Overview
The period spanning the late 1950s to early 1970s was marked by major transformations and turbulent events worldwide. Yet, the bulk of the scholarship on it has remained predominantly western-focused, with emphasis on counterculture movements such as the hippies, or events such as Woodstock festival, the Cold War rivalry, the space and arms race, and the Civil Rights Movement in the USA and North America. There is also a corpus of literature on European events such as the Prague Spring or the May 68 student uprising in Paris. However, emerging scholarship on the 1960s has begun to offer more transnational perspectives.

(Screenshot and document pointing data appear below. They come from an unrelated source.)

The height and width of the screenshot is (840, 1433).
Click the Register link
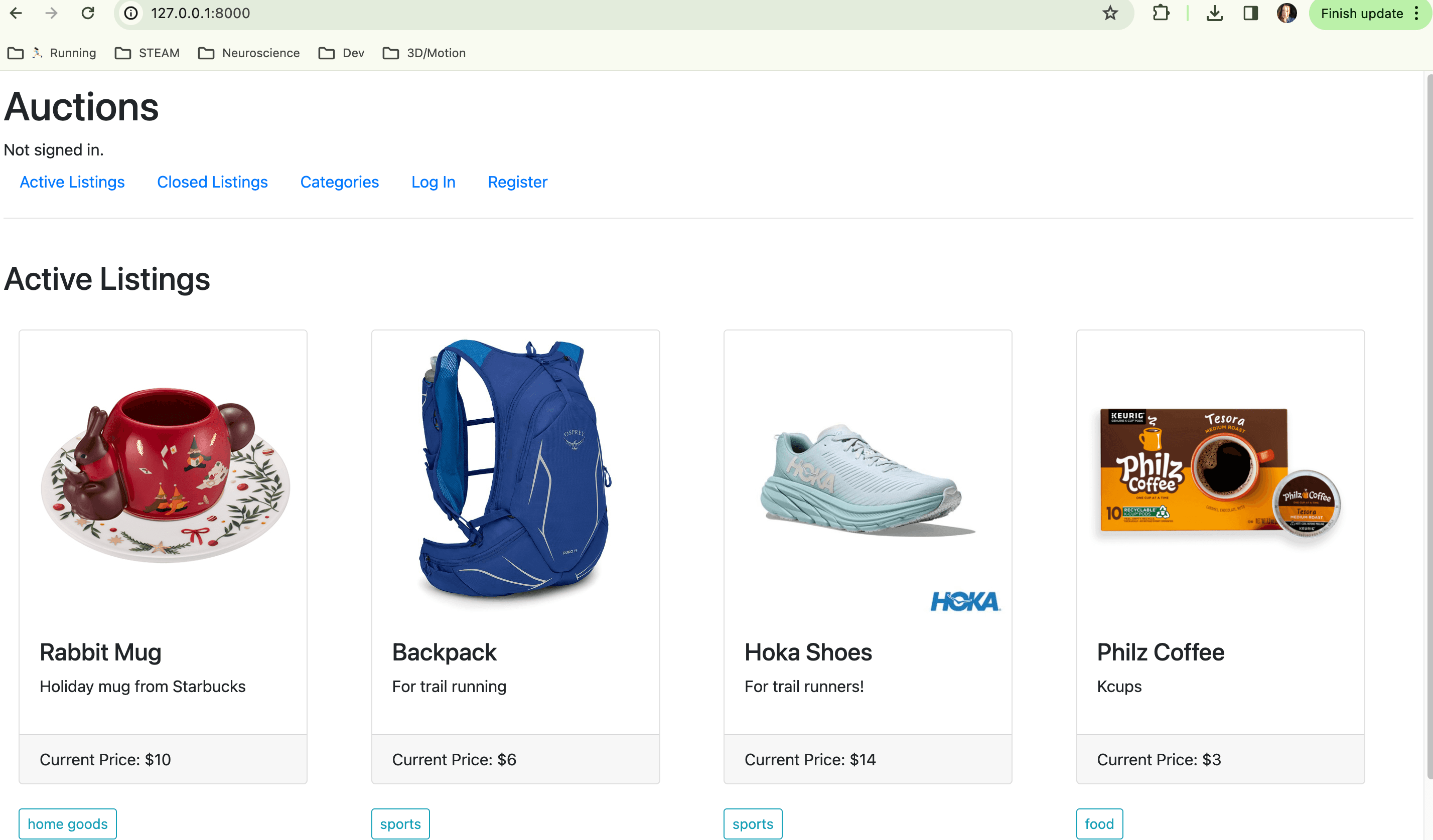(517, 182)
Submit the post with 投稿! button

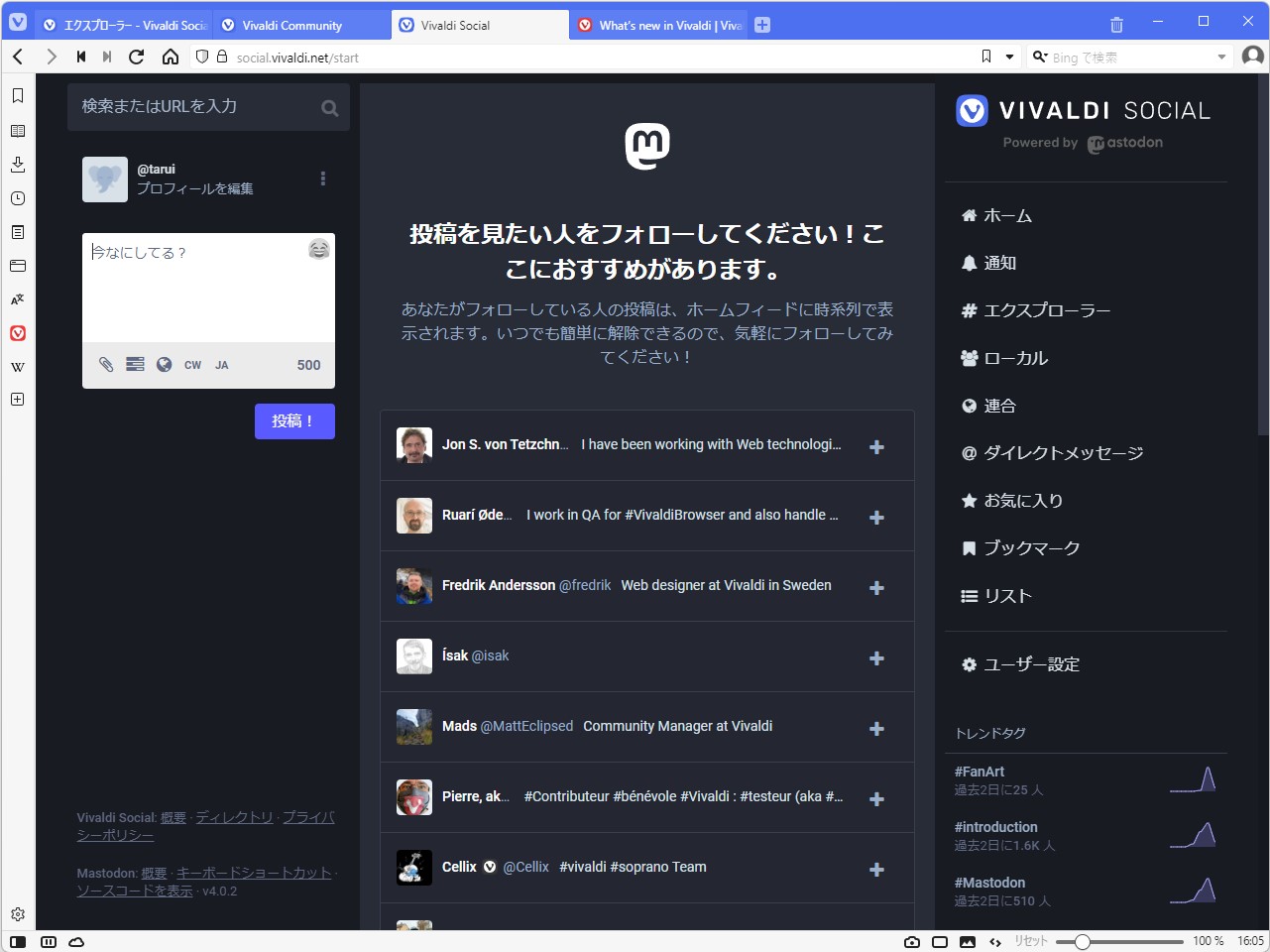[294, 420]
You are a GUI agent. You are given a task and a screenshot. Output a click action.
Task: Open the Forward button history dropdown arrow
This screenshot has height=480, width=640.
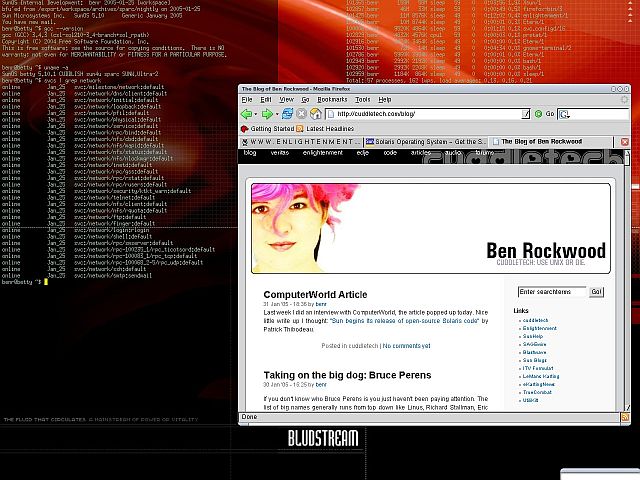(x=277, y=114)
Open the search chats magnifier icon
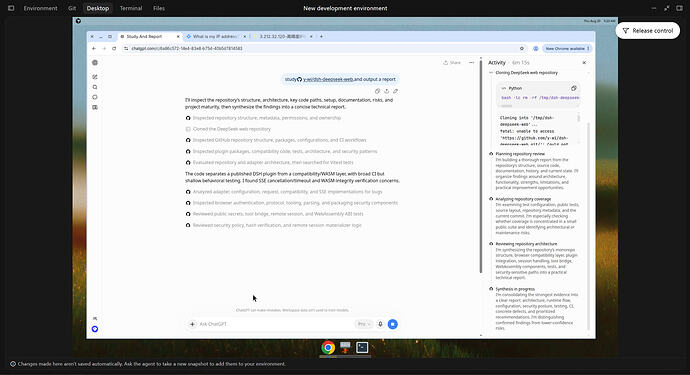The image size is (690, 375). 95,87
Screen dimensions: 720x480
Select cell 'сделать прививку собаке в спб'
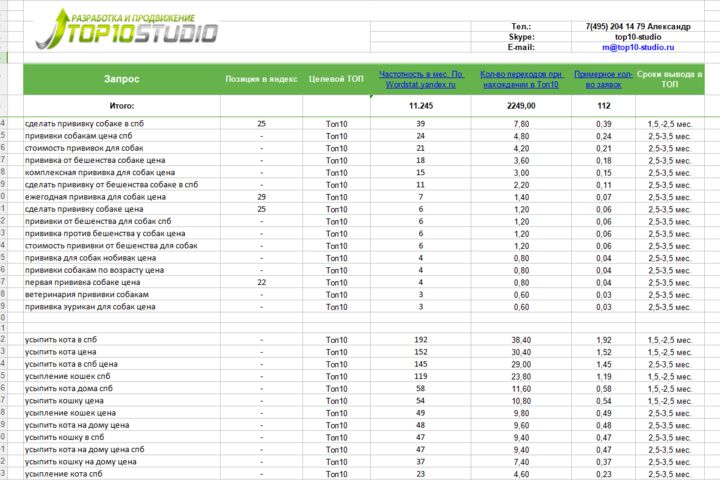click(122, 124)
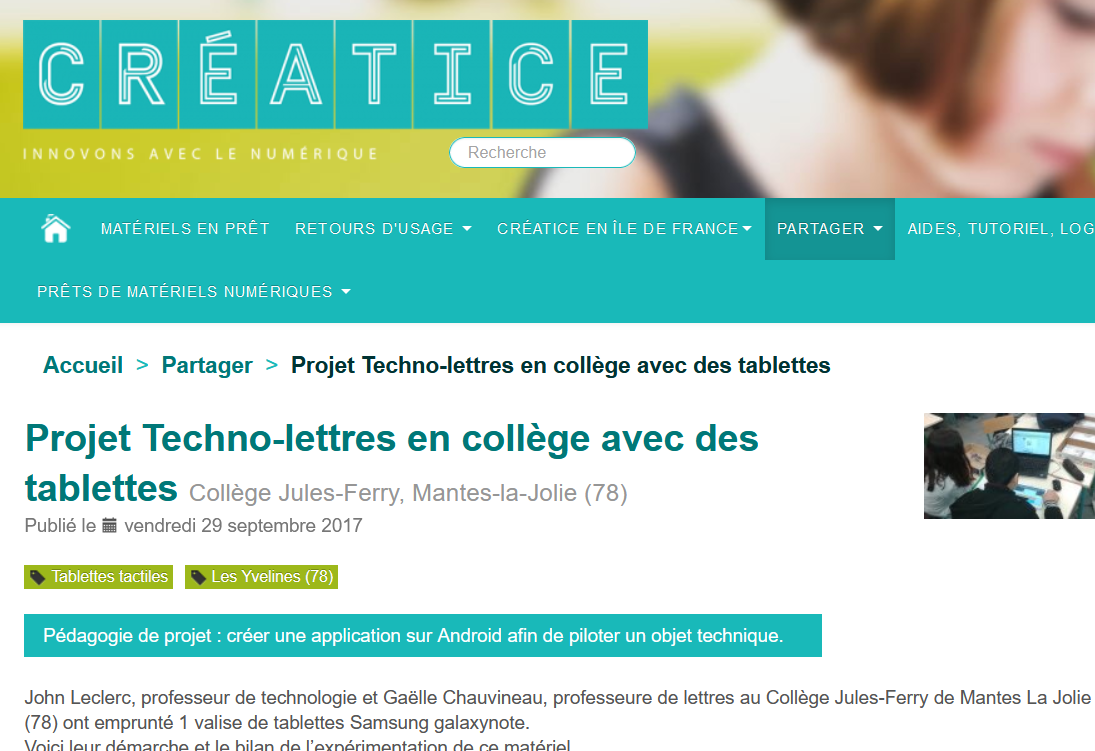Click the current page breadcrumb Projet Techno-lettres
1095x751 pixels.
click(560, 365)
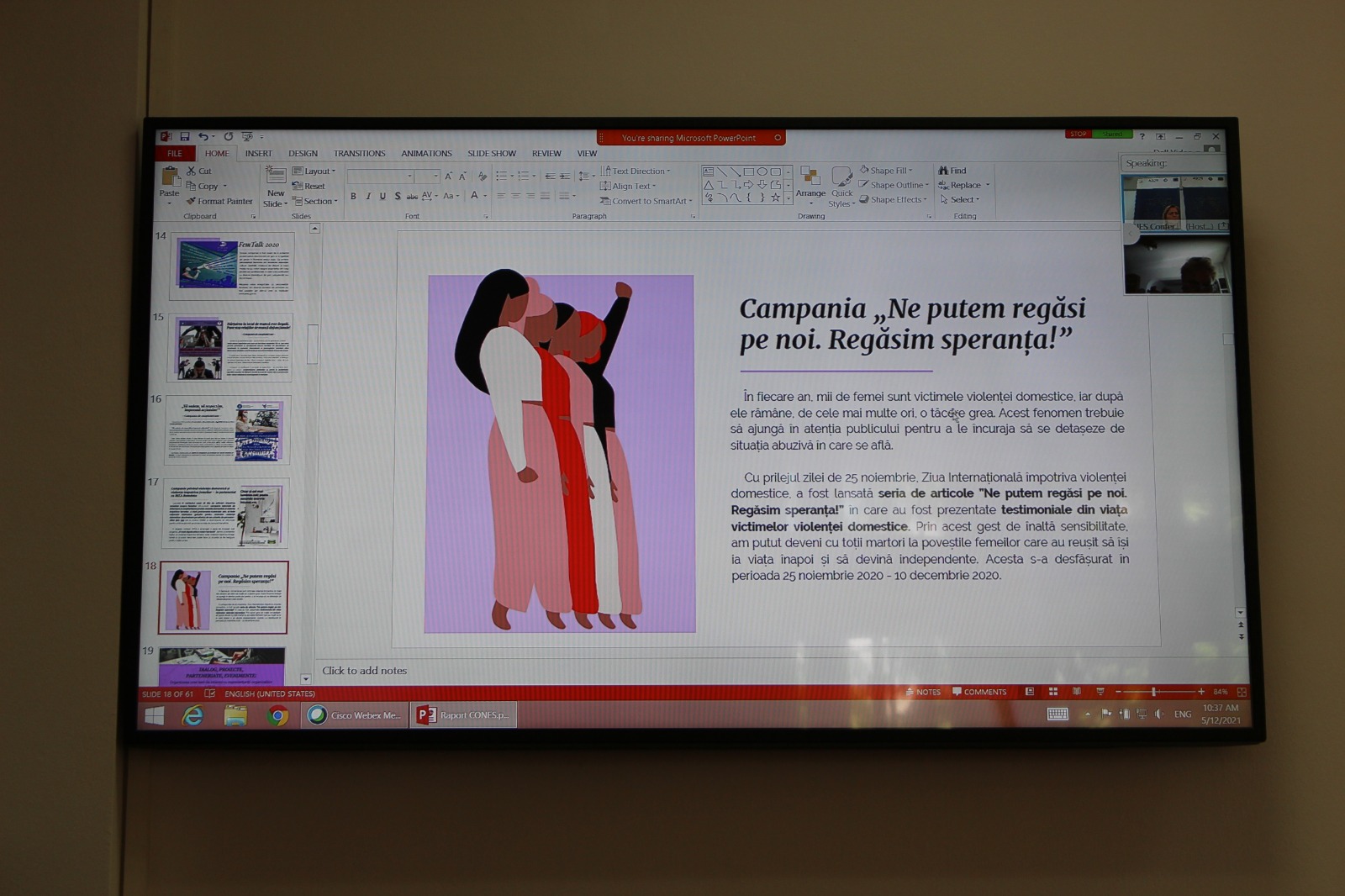Screen dimensions: 1345x896
Task: Open the Slide Show tab
Action: (x=492, y=154)
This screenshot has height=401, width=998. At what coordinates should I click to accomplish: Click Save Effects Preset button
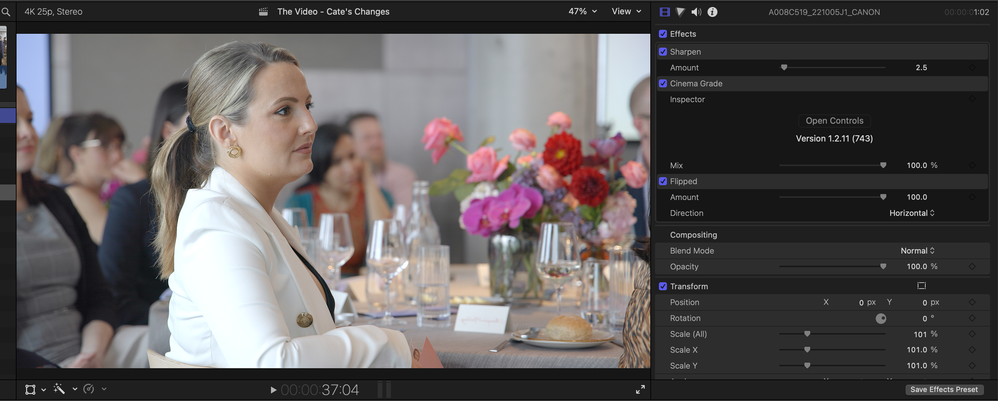(x=944, y=389)
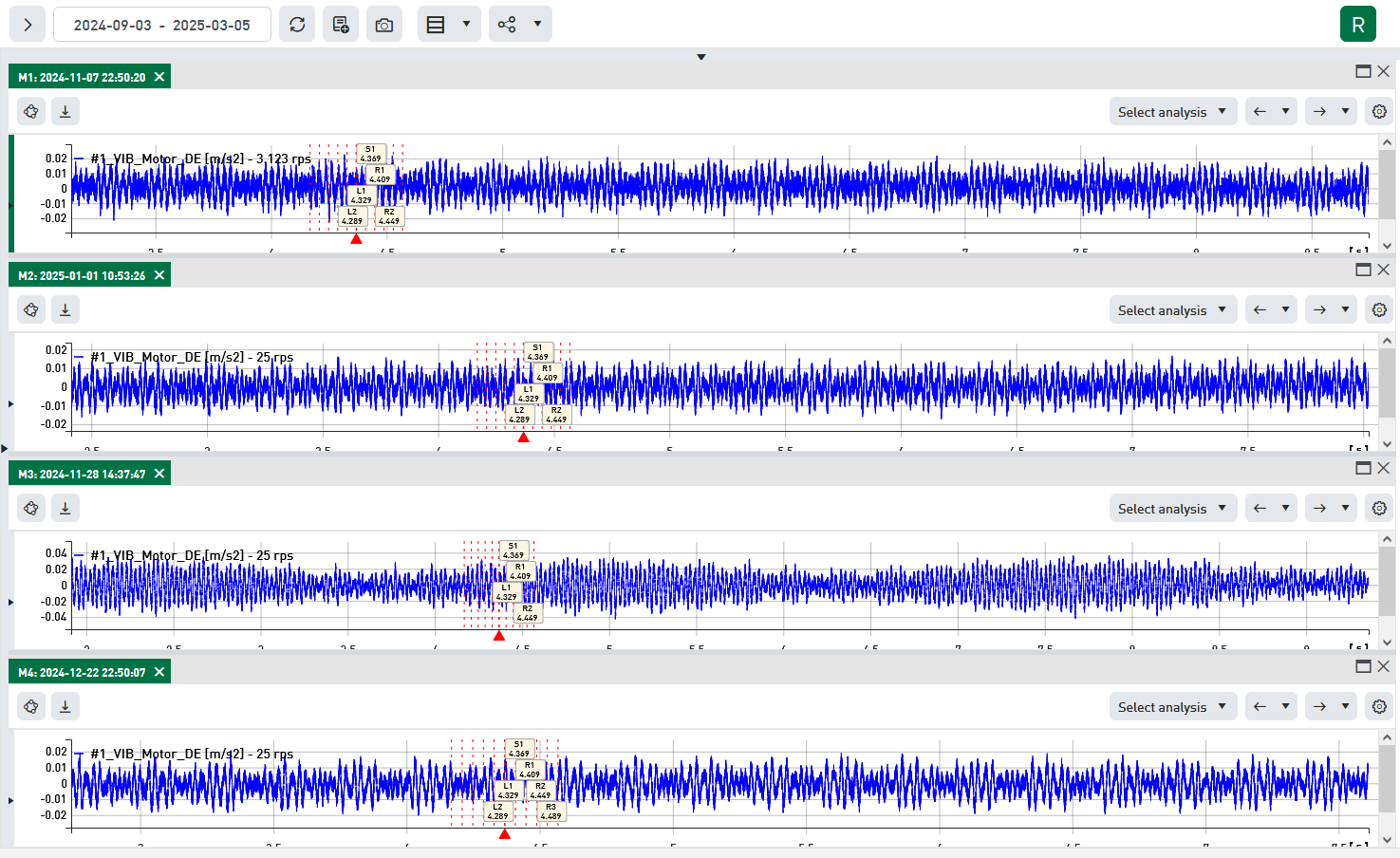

This panel focuses on parallel events in other parts of the world, including the decolonisation and independence movements in Africa, Asia and Latin America as well as the resistance to settler colonialism within the Anti-Apartheid Movement, and the ongoing Palestinian struggle against the brutal Israeli occupation. Lesser-studied landmark events such as the international solidarity with the Vietnamese people in their struggle against American occupation and aggression; the 1966 Tricontinental conference in Havana; the Cuban revolution; the Algerian war for independence; and the much-ignored war in Biafra, Nigeria will also be under purview. Panelists will reflect on these momentous historical events in relation to the literary, aesthetic and artistic practices of the late twentieth century while contextualising their relevance to the present.